Three main scenarios of viral origins suggest viruses originated during either a pre-cellular world, a primordial cellular world, or a diversified cellular world. The pre-cellular ‘Virus-first’ hypothesis is problematic because all viruses depend on cells to propagate. The ‘Escape’ hypothesis in which viruses originate as ‘escapees’ from already diversified cells belonging to Archaea, Bacteria or Eukarya, is incompatible with viruses carrying conserved protein fold structures that are common to all domains of life, which suggest they arose prior to the ‘last universal cellular ancestor’ (LUCellA). The more likely ‘Reduction’ hypothesis suggest viruses appeared prior to LUCellA in an emergent cellular world.

Figure 7

A census of SCOP structural domains challenges the ‘virus-first’ and ‘escape’ hypotheses. (A) Venn diagrams describe the distribution of 1,995 fold superfamilies and 3,892 fold families identified with HMMs of structural recognition in Archaea, Bacteria, Eukarya, and viruses following a survey of 5,080 and 8,127 proteomes, respectively. The red circle highlights the number of superfamilies and families that are shared by all three organismal domains and viruses. (B) Venn diagrams describe the distribution of the 715 superfamilies and 1,526 families that were present in archaeoviruses, bacterioviruses and eukaryoviruses. Note that the existence of structures present in the three viral groups (the abe Venn group in the red circle) does not imply they belong to viruses capable of infecting organisms in the three domains of cellular life (an impossibility). Instead, it shows the groups of structural domains shared by viruses infecting the different hosts. Data from Nasir and Caetano-Anollés (2015) and Mughal et al. (2020).

Figure 8

The evolutionary history of structural domains defined at SCOP family level reveals gradual evolutionary accumulation of domains in the proteomes of cells and viruses. A rooted phylogenomic tree describing the evolution of the 3,892 families that are present in 8,127 proteomes allowed calculation of times of origin for families unique or shared among Archaea (A), Bacteria (B) and Eukarya (E) and viruses (V). Horizontal bar plots show ranges of ‘times of origin’ in a geological time scale defined by a molecular clock of folds that ranges from the origin of domains 3.8 billion years ago (Gya) to the present (0 Gya). Numbers in bars indicate families appearing in each evolutionary phase of the timeline. A most likely chronology of cellular evolution inferred from Venn group distributions is shown on top of bar plots as a series of phylogenetic networks reconstructed with the Neighbor-Net algorithm in SplitsTree.

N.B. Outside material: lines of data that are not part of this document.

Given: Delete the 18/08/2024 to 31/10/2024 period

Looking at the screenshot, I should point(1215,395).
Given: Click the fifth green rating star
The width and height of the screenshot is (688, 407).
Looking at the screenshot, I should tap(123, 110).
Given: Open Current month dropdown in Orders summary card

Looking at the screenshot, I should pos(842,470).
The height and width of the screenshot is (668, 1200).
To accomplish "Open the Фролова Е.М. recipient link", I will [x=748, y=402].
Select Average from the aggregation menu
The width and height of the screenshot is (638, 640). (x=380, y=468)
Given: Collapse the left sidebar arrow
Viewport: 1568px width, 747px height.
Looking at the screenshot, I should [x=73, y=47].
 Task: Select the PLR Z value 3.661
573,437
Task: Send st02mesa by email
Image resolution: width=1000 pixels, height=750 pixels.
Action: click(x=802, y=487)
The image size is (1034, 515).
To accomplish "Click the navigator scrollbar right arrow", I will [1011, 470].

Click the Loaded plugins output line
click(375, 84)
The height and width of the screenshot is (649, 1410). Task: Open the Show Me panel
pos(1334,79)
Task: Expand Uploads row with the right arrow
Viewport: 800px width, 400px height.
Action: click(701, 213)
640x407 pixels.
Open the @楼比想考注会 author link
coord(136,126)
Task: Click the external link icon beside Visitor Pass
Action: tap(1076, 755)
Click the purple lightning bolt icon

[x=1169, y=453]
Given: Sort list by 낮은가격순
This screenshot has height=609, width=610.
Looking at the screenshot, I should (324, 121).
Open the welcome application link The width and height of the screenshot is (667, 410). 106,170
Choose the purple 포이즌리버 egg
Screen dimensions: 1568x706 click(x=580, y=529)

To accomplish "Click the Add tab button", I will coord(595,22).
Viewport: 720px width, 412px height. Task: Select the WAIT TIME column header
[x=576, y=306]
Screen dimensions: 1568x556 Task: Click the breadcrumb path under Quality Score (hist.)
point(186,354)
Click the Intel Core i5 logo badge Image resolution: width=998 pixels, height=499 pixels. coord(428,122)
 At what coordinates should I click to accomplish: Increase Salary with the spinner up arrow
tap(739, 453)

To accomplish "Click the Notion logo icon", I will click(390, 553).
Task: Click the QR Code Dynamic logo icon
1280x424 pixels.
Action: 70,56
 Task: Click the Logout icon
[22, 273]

The chronology confirms an evolutionary progression in which ancestral cells (A) coalesce into a last universal common ancestor (LUCA), which then diversifies into a last universal cellular ancestor (LUCellA) and ancestors of viruses (A^V), the rise of Archaea and a stem line leading to ancestors of Bacteria and Eukarya (A^BE) and then Eukarya (A^E), and finally to modern diversified lineages of Archaea, Bacteria, Eukarya and viruses. A similar progression was obtained when analyzing domains defined at superfamily level. Data from Mughal et al. (2020).

Figure 9

Proteomic composition of viruses infecting the three domains of cellular life. Numbers in parentheses indicate number of virus that were surveyed. Data from Nasir and Caetano-Anollés (2015) and Mughal et al. (2020).